I love the comments that the first post on this topic engendered, and so I thought I'd post again with some further ideas that are floating around in my head.
I've been fortunate in my brief public school teaching career to teach in several different structures and economic settings. I've taught in a multi-age classroom, a traditional same-age classroom, a couple of suburban schools, an inner-city school, and I've taught students from kindergarten to fourth grade. These different experiences put together and accumulated help me recognize the importance of the underlying structure of a school environment, below all of the standards and curriculum and particular idiosynchrasies of specific teachers or buildings.
My hopes and visions for the future of public schooling (how's that for a grandiose sentence!?) include a diverse and varied range of choice among particular institutional structures. In other words, I wish for parents to be able to easily select multi-age classrooms, or classrooms that are more cooperative and democratic vs. individualistic and competitive, or classrooms built upon "alternative" philosophies like Montessori or Reggio Emilia. These are just a couple of examples of the lines along which my thinking tends to travel.
When I say something like "I'm worried that the structure is breaking down," I mean principally that I'm concerned that the public school system is losing any hope of moving towards this diversification of structure that we once had. When I think about the way my own fifth grade teacher oriented her classroom ("contracts" with the teacher through which students set out their own individual curricular intentions, large amounts of cooperative work included, self-evaluation that wasn't just for show, etc.), it feels almost revolutionary now. I had team-taught classrooms twice when I attended elementary school (once in lower-el., and once in upper-el.), where there was a great deal of fluid movement between large- and small-group work and interaction with multiple teachers.

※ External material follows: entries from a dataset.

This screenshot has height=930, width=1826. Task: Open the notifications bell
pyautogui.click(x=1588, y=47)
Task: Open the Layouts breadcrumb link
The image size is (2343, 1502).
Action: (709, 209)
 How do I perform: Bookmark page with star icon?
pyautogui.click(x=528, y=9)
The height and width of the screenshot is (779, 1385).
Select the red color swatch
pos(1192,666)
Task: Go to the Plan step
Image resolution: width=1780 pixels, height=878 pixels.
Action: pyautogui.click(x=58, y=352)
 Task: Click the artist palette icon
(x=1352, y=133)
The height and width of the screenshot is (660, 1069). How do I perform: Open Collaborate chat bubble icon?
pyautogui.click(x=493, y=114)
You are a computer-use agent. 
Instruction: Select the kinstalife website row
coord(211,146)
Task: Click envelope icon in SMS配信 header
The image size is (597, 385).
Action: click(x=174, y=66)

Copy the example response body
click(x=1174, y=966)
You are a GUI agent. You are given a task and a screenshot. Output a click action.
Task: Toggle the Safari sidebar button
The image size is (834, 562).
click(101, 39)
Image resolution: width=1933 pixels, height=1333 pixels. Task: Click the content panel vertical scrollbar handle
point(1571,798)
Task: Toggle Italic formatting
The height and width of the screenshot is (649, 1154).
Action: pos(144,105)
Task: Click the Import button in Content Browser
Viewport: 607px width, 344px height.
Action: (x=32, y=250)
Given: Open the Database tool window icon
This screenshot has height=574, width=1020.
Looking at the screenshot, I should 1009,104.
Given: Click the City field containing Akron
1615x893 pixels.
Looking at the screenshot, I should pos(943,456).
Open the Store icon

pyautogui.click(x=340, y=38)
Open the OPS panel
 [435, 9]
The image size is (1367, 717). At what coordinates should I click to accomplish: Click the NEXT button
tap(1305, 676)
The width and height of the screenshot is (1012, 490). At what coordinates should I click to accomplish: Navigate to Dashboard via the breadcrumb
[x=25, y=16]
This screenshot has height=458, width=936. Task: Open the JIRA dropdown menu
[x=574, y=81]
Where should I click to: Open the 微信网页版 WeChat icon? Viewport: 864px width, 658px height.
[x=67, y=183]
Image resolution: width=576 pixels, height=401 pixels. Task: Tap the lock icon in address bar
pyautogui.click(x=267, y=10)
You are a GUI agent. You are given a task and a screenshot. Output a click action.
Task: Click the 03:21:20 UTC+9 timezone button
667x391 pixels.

It seems to me that the public school system as a whole (I'm not talking about any particular schools or districts or anything here) is getting to be more Industrial Revolution-era factory-ish (back to basics, conservative, punitive, rigid, etc.) the further away from the Industrial Revolution we get. Is that overly dramatic? Probably. I fully admit that I'm probably drastically over-generalizing here ... but, on the other hand, having listened to Diane Ravitch on NPR several times over the last couple of weeks, maybe I'm not. (I need to read her book--I'm waiting for my library copy!)
What I appreciated so much about all of your comments is that you're all coming from such varying perspectives. How lucky am I to have such an awesome group of blog readers? :) Some comments pushed me in a more philosophical direction, while others reminded me of the importance of focusing on the local situation "on the ground," as it were. I appreciate that so very much, because I think that's where the main tension in my mind lies. I have enormous philosophical qualms about "the system," but I know that I do have a great deal of hope within my own local system to be able to find different paths and alternatives.
So, I'll keep writing and pondering ...
1 comment:
I just finished reading through all 20 pages of comments on that Salon.com piece. If you didn't read through them, I would suggest reading through them as a way of prepping yourself for the intensity and range of reaction that homeschooling a child could bring upon you. It was really some sobering reading.